**Required work:**
A. Reproduce word for word everything in the bus bombing report from "Witnesses spoke of" down to "in the blast.".
B. Carry on the bus bombing report from its last sentence.

**Extract:**

<<<<

Witnesses spoke of scenes of carnage after the blast at a bus depot in the town of Piliyandala just south of the capital, Colombo. The bomb was apparently hidden in a parcel on the overhead rack near the front of the bus. The roof of the vehicle was ripped off in the blast.

"The whole place smelled of explosives, and debris was all over," witness Saranga Sadara, told the Associated Press. "Everyone began running in panic."

There was no immediate claim of responsibility for the attack but the Sri Lankan authorities blamed the Tamil Tigers. Ambulances with sirens wailing flooded to a nearby hospital, where off-duty doctors and nurses ran in to help the injured. One hospital was so overwhelmed it stopped accepting more wounded and diverted them to a second medical centre.

>>>>

**Study material:**
<<<<

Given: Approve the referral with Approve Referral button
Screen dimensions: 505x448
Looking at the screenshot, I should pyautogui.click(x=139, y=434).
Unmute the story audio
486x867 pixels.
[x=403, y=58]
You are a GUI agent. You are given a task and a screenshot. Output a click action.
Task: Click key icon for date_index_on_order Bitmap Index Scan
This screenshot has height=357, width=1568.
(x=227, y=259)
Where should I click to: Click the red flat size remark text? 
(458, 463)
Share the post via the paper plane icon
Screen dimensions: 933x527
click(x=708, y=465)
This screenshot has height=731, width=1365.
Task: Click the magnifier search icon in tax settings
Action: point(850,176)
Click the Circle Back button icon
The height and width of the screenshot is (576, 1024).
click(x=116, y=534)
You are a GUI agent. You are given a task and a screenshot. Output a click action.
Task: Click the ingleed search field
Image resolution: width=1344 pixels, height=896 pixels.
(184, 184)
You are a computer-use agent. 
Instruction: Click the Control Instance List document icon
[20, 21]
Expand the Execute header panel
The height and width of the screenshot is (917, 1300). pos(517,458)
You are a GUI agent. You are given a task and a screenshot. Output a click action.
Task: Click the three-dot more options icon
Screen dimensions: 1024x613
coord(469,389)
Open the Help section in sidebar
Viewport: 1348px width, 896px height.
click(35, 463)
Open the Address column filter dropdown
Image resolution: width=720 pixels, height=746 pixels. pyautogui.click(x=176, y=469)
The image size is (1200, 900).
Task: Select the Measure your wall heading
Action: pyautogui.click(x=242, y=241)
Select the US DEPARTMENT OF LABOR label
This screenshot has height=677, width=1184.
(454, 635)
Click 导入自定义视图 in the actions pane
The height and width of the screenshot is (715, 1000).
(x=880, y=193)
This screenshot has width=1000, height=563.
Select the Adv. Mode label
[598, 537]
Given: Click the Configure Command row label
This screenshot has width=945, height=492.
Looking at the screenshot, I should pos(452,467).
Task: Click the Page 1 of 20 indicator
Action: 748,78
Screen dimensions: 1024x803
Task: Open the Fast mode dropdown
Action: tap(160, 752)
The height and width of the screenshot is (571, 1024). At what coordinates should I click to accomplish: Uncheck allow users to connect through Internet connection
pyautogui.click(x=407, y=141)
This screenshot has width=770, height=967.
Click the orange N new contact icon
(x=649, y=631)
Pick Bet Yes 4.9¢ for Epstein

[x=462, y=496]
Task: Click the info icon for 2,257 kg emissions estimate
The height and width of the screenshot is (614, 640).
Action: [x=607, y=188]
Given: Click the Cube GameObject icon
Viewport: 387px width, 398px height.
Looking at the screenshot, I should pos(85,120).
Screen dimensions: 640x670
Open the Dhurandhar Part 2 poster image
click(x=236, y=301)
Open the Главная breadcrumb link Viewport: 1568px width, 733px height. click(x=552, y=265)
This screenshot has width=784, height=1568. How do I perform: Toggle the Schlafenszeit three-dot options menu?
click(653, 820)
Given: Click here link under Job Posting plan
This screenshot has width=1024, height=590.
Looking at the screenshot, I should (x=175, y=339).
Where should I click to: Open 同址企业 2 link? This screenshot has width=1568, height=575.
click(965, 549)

>>>>

**Exercise responses:**
A.
Witnesses spoke of scenes of carnage after the blast at a bus depot in the town of Piliyandala just south of the capital, Colombo. The bomb was apparently hidden in a parcel on the overhead rack near the front of the bus. The roof of the vehicle was ripped off in the blast.

B.
The militants have been fighting since 1983 to create an independent homeland for minority Tamils, who have been marginalised by successive governments controlled by Sri Lanka's Sinhalese majority. At least 70,000 people have been killed in the violence.

The attack was the first major bombing since a suicide bomber killed 14 people, including a government minister and a former Olympic athlete, at the start of a marathon on 16 April.

It was the worst bus attack since January when suspected rebels bombed a bus in the remote southern town of Buttala and shot dead 32 fleeing passengers.